Stored records:
=== Section Start ===

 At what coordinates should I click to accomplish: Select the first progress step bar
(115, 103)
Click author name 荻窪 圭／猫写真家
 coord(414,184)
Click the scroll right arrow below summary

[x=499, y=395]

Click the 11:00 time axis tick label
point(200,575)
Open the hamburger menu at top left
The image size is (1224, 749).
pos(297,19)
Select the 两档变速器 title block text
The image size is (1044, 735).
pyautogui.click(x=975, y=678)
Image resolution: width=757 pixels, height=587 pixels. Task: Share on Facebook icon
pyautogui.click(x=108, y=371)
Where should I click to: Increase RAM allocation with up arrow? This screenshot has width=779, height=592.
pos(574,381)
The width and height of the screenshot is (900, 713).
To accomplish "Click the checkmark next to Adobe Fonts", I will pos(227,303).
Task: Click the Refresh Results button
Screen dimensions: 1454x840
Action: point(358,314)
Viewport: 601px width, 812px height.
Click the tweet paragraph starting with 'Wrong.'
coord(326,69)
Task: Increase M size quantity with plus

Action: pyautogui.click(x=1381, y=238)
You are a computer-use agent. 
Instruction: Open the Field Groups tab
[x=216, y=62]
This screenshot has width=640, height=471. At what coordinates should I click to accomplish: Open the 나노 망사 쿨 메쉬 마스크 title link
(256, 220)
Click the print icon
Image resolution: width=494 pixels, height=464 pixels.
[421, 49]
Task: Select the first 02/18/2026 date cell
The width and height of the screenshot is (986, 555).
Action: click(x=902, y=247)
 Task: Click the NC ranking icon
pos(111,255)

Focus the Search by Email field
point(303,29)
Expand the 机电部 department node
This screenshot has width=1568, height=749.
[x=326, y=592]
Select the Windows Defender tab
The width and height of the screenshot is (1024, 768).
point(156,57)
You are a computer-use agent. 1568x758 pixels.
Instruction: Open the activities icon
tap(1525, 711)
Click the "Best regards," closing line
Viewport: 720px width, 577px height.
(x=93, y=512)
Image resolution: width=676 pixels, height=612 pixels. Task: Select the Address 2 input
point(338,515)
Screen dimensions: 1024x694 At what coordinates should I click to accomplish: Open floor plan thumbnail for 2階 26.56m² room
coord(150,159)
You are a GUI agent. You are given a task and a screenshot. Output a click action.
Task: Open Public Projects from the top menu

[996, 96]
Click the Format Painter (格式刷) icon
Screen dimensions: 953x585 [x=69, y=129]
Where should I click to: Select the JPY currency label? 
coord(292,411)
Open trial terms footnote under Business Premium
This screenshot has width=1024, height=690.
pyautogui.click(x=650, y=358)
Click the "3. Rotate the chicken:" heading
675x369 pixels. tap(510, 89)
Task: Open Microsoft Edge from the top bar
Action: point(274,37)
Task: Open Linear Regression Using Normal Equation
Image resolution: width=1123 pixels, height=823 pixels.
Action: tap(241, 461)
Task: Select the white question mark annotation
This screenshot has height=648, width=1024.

=== Section End ===

Task prompt => From the records above, print only the lines between the one holding "Click the tweet" and the one holding "Task: Select the first 02/18/2026 date cell", inclusive, exactly as they stand.

Written reply =>
Click the tweet paragraph starting with 'Wrong.'
coord(326,69)
Task: Increase M size quantity with plus

Action: pyautogui.click(x=1381, y=238)
You are a computer-use agent. 
Instruction: Open the Field Groups tab
[x=216, y=62]
This screenshot has width=640, height=471. At what coordinates should I click to accomplish: Open the 나노 망사 쿨 메쉬 마스크 title link
(256, 220)
Click the print icon
Image resolution: width=494 pixels, height=464 pixels.
[421, 49]
Task: Select the first 02/18/2026 date cell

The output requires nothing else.